1. A method for colour coding of image data comprising: providing an image or images represented by image data, the image or images having an associated spatial frequency spectrum; selecting a colour set comprising a plurality of colour values; obtaining a psychological colour space constructed from colour values in the colour set, the colour values being positioned within the psychological colour space with reference to effects of spatial frequencies in the spatial frequency spectrum on human colour perception of the colour values; selecting points in the psychological colour space, the points representing a range of colours to be included in a colour scale for colour coding of the image data; mapping each point selected in the psychological colour space to a corresponding point in a physical colour space to determine a colour represented by each point selected in the psychological colour space; and arranging the determined colours into a colour scale suitable for colour coding of the image data.

2. A method according to claim 1, in which the points selected in the psychological colour space are equally spaced within the psychological colour space.

3. A method according to claim 1, in which the points selected in the psychological colour space are irregularly positioned within the psychological colour space.

4. A method according to any one of claims 1 to 3, in which the points are selected in the psychological colour space to give a colour scale that is linear with respect to human colour perception.

5. A method according to any one of claims 1 to 3, in which the points are selected in the psychological colour space to give a colour scale that is intentionally biased with respect to human colour perception.

6. A method according to any preceding claim, in which selecting the points in the psychological colour space comprises choosing points in the psychological colour space, and calculating further points in the psychological colour space that lie along a line including the chosen points.

7. A method according to claim 6, in which choosing points in the psychological colour space comprises choosing points in the physical colour space, and mapping the chosen points to corresponding points in the psychological colour space.

8. A method according to any preceding claim, in which the mapping to a corresponding point in the physical colour space comprises, for each selected point in the psychological colour space: selecting a set of mapping points in the psychological colour space in the vicinity of the selected point, where each mapping point represents a colour the position of which within the physical colour space is known; determining a function that maps each mapping point to the appropriate position in the physical colour space; and using the function to map the selected point to the physical colour space to determine the colour that the selected point represents in the psychological colour space.

9. A method according to claim 8, in which the function is determined using a data fitting algorithm.

10. A method according to claim 8, in which the function is determined using linear inteφolation.

11. A method according to any preceding claim, and further comprising assigning a data value or range of data values from the image data to each colour in the colour scale.

12. A method according to claim 11, and further comprising colour coding the image data by matching each datum to a colour in the colour scale according to the value of the datum.

13. A method according to claim 12, and further comprising displaying the colour coded image data for viewing by an observer.

14. A method according to any preceding claim, and further comprising constructing the psychological colour space by positioning colour values in the colour set in a one-, two- or three-dimensional space with reference to effects of spatial frequencies in the spatial frequency spectrum on human colour perception of the colour values, the colour values having known positions in the physical colour space and being separated by measured differences in human colour perception.

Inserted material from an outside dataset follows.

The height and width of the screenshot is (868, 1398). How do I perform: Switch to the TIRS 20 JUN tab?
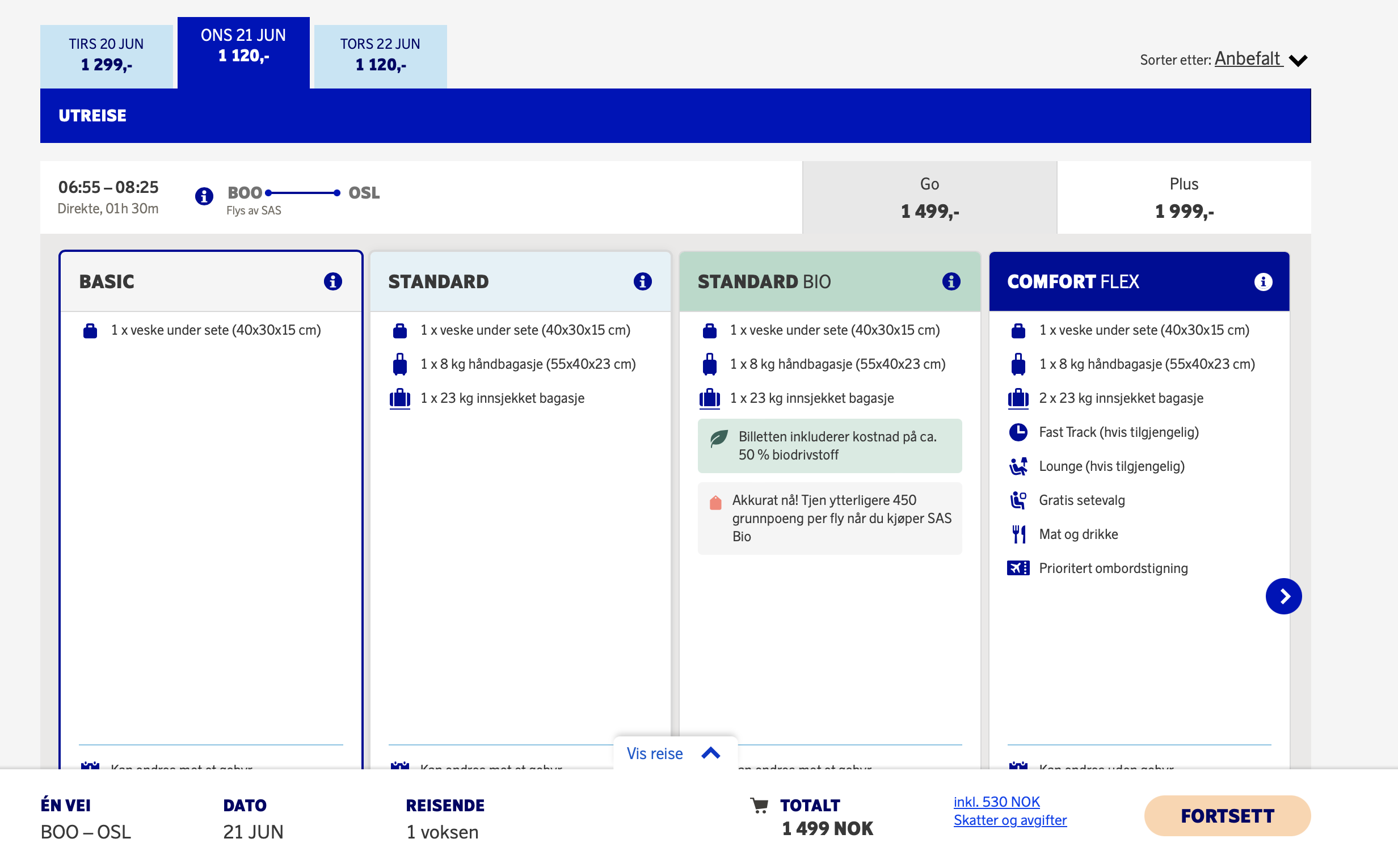[x=106, y=56]

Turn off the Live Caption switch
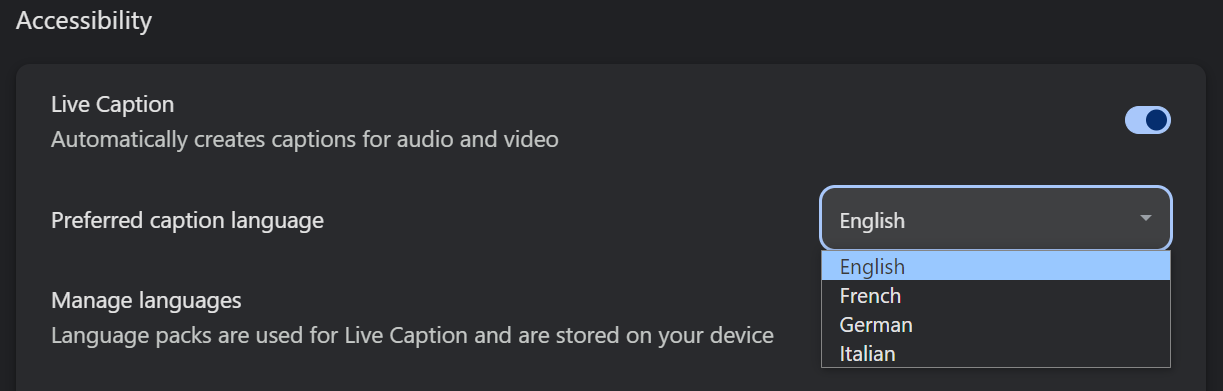click(x=1148, y=121)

15. A method according to claim 14, in which the colour values are positioned such that equal measured differences in human colour perception are equally separated throughout the psychological colour space.

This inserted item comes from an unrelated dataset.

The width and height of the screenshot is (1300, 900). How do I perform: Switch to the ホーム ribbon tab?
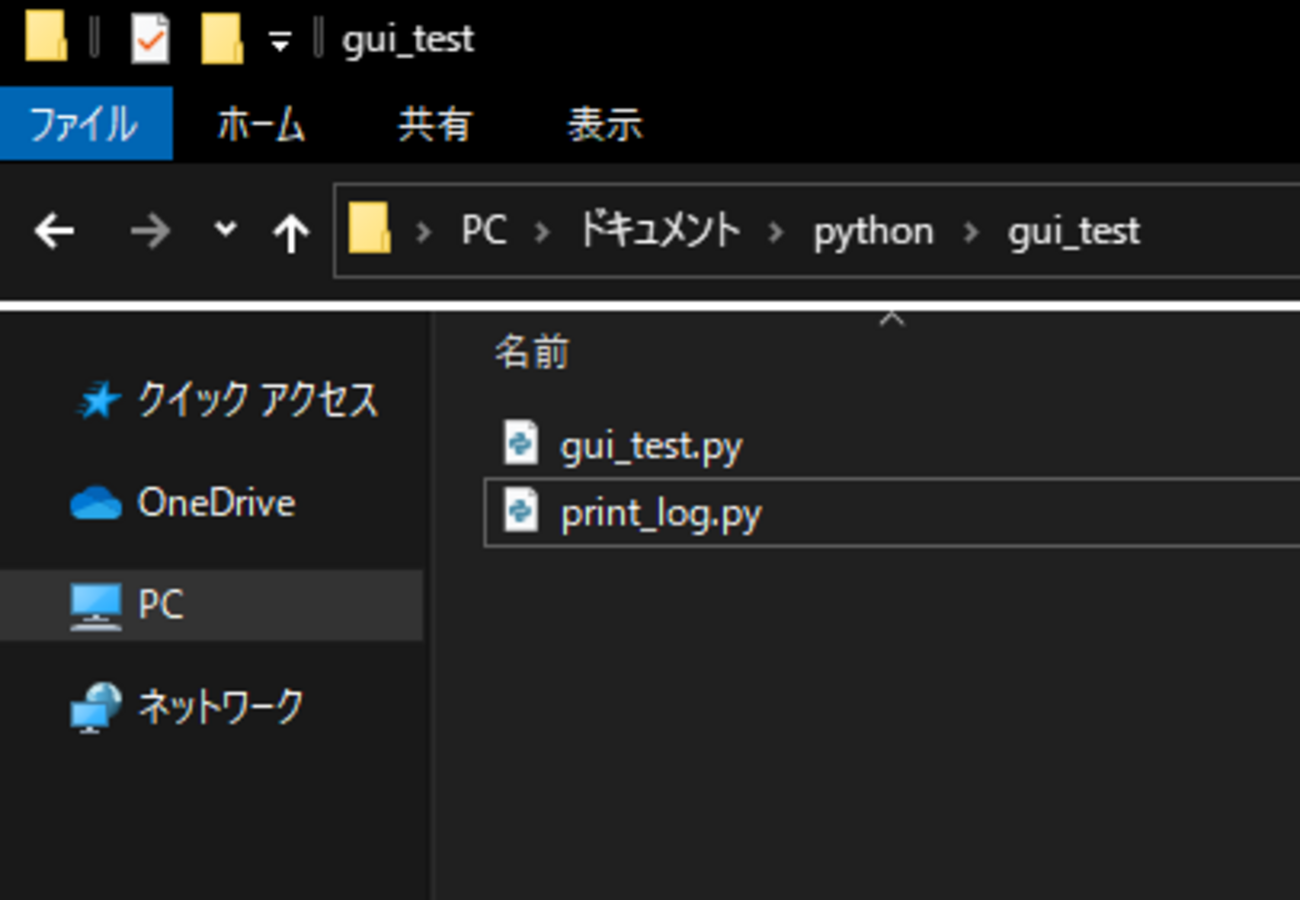click(x=261, y=124)
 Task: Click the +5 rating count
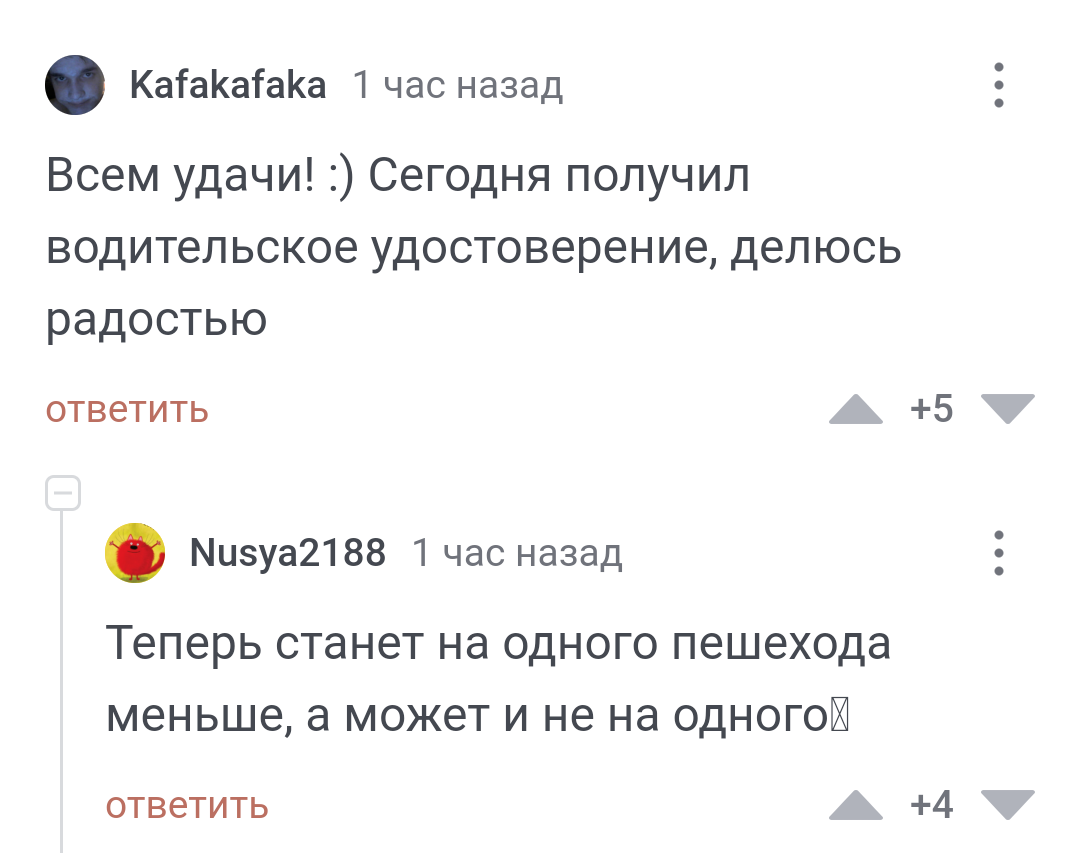932,409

16. A method according to claim 14, in which the colour values are positioned such that equal measured differences in human colour perception are unequally separated throughout at least part of the psychological colour space.

17. A method according to any one of claims 14 to 16, in which the colour values are positioned using multidimensional scaling.

18. A method according to any one of claims 14 to 17, and further comprising measuring differences in human colour perception between colour values in the colour set with known positions in the physical colour space, the differences being measured with reference to effects of spatial frequencies in the spatial frequency spectrum on human colour perception of the colour values.

19. A method according to any one of claims 1 to 18, in which obtaining the psychological colour space comprises selecting the psychological colour space from a library of different psychological colour spaces, each constructed from colour values in a colour set that are positioned within the psychological colour space with reference to the effects of spatial frequencies in a spatial frequency spectrum on human colour perception of those colour values so that each psychological colour space has an associated colour set and spatial frequency spectrum.

20. A computer program product carrying machine-readable instructions for implementing a method for colour coding of data, the method comprising: providing an image or images represented by image data, the image or images having an associated spatial frequency spectrum; selecting a colour set comprising a plurality of colour values; obtaining a psychological colour space constructed from colour values in the colour set, the colour values being positioned within the psychological colour space with reference to effects of spatial frequencies in the spatial frequency spectrum on human colour perception of the colour values; selecting points in the psychological colour space, the points representing a range of colours to be included in a colour scale for colour coding of the image data; mapping each point selected in the psychological colour space to a corresponding point in a physical colour space to determine a colour represented by each point selected in the psychological colour space; and arranging the determined colours into a colour scale suitable for colour coding of the image data.

21. A computer program product according to claim 20, in which the points selected in the psychological colour space are equally spaced within the psychological colour space.

22. A computer program product according to claim 20, in which the points selected in the psychological colour space are irregularly positioned within the psychological colour space.

23. A computer program product according to any one of claims 20 to 22, in which the points are selected in the psychological colour space to give a colour scale that is linear with respect to human colour perception.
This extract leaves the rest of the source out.